Task description —
Copy out the data word for word, from the line containing "Given: Go forward with the right arrow icon" through the line containing "Check the Sperren option", both included. Omit the pictures.

Material for this exercise —

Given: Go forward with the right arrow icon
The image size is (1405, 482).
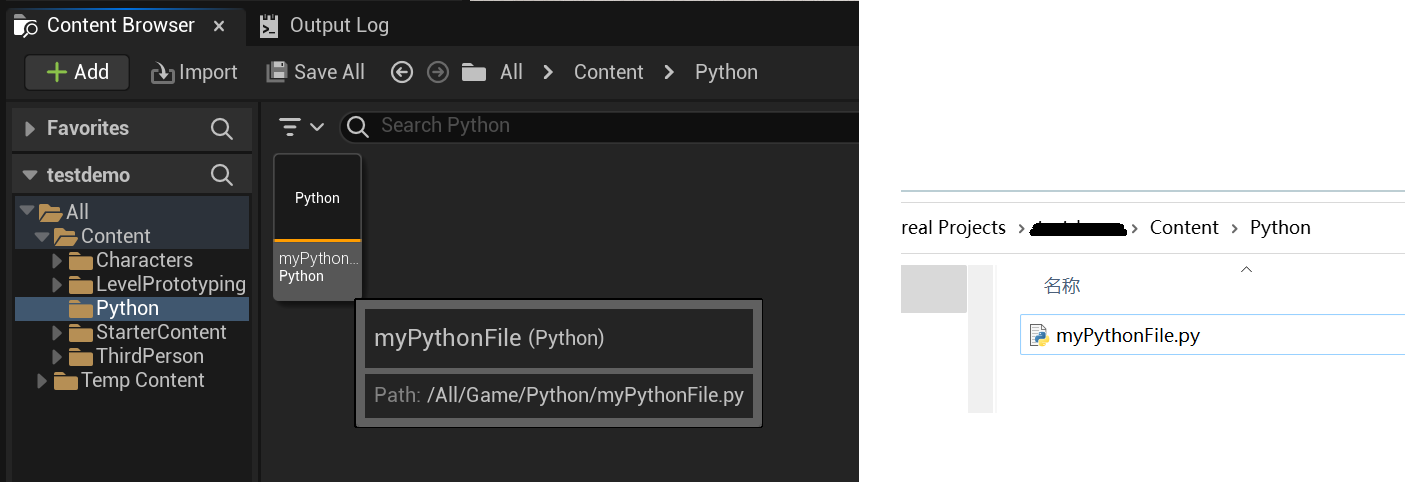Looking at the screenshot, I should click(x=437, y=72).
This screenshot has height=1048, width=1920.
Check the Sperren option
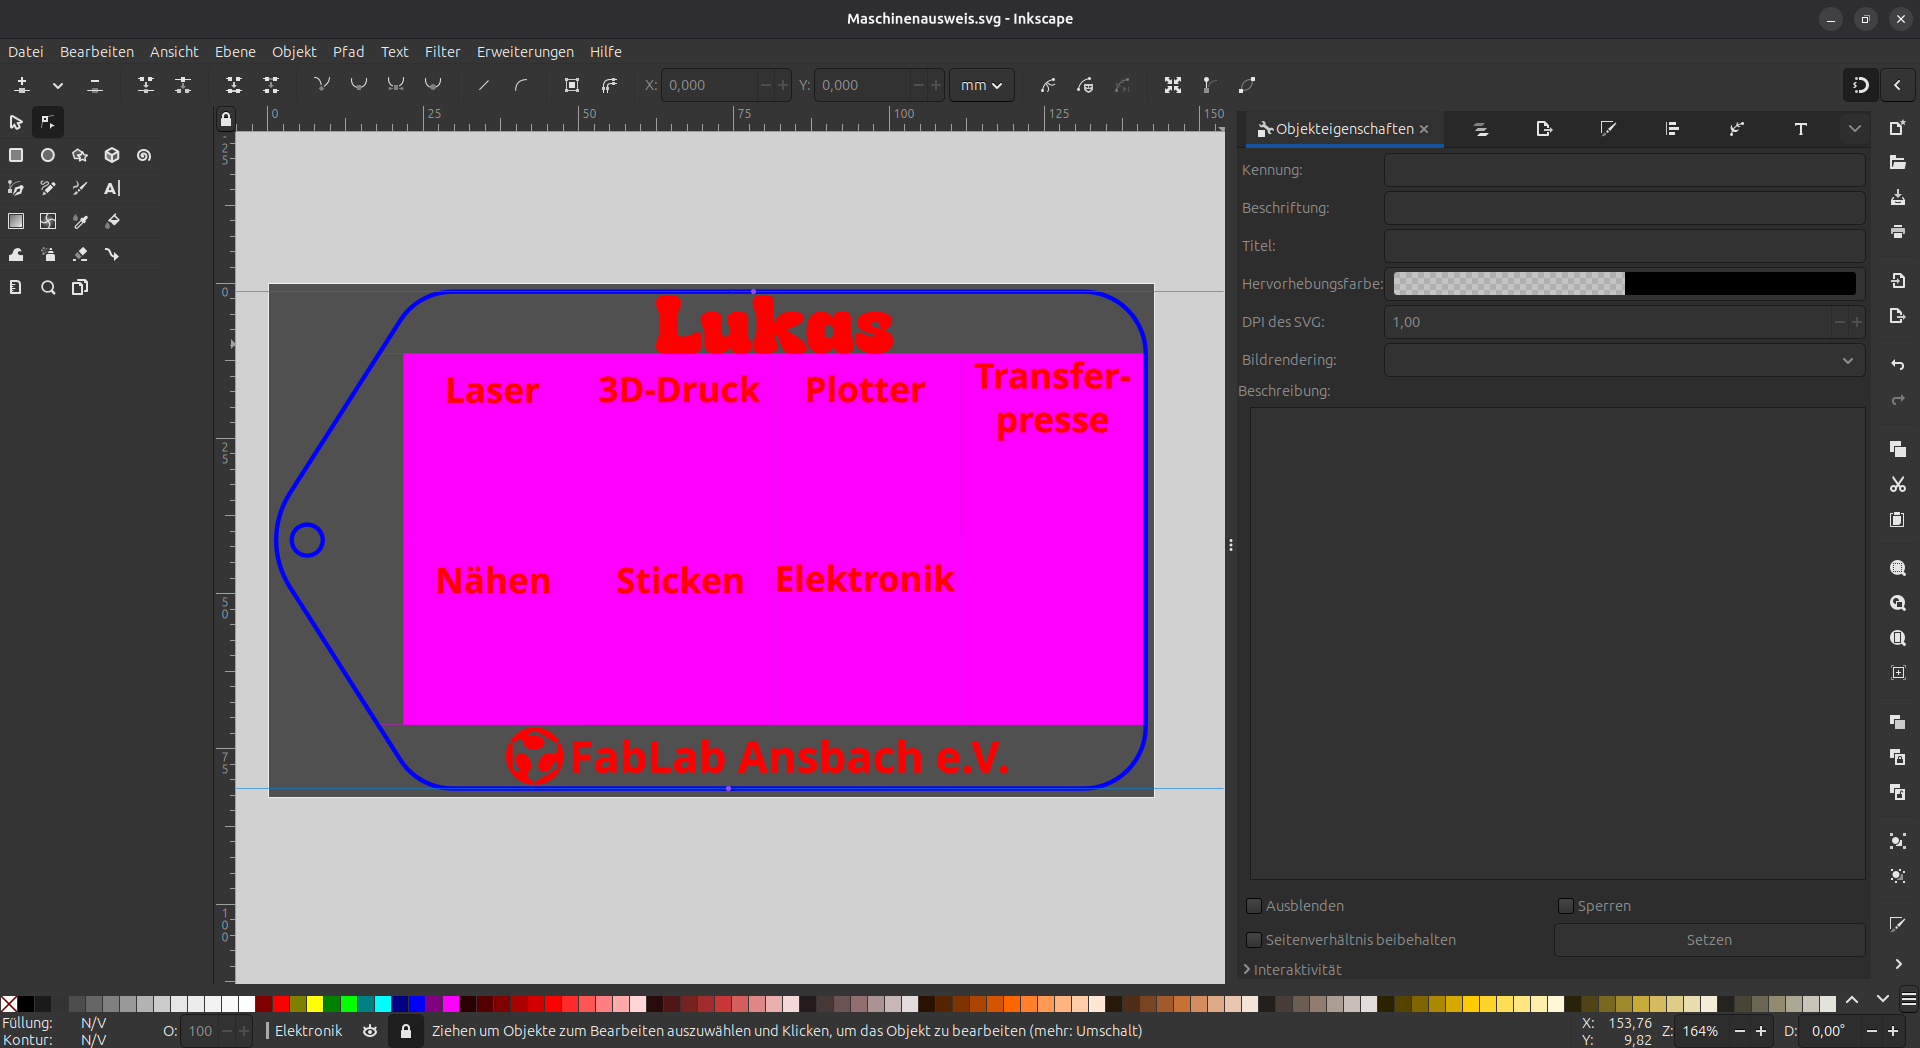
* * *
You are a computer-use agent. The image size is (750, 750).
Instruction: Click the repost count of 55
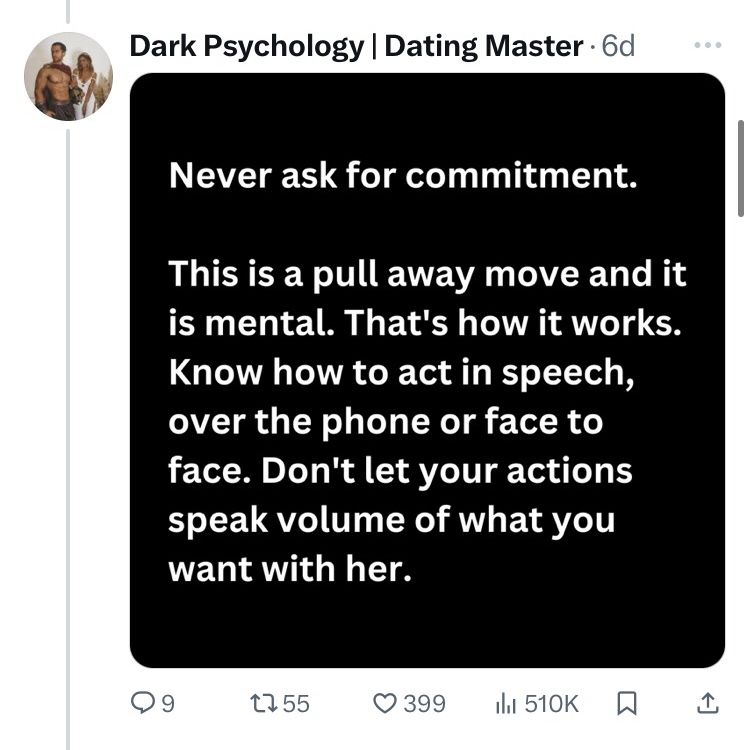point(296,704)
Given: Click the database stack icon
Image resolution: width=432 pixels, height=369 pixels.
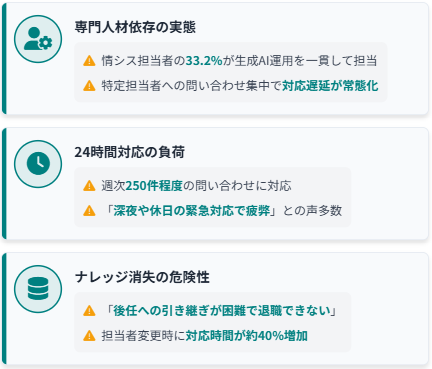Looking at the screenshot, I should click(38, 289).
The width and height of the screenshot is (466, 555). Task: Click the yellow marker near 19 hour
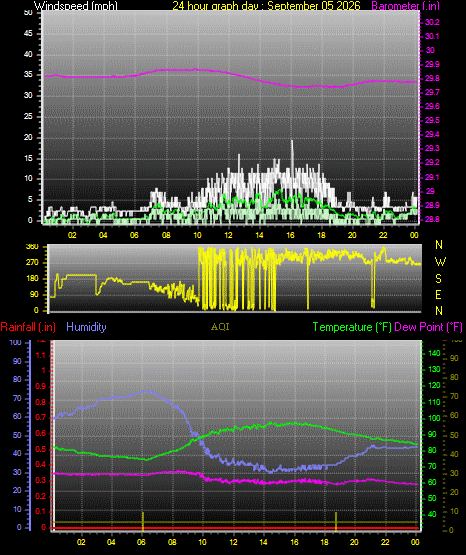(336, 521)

Task output —
Given: Go forward with the right arrow icon
The image size is (1405, 482).
Looking at the screenshot, I should click(x=437, y=72).
This screenshot has height=1048, width=1920.
Check the Sperren option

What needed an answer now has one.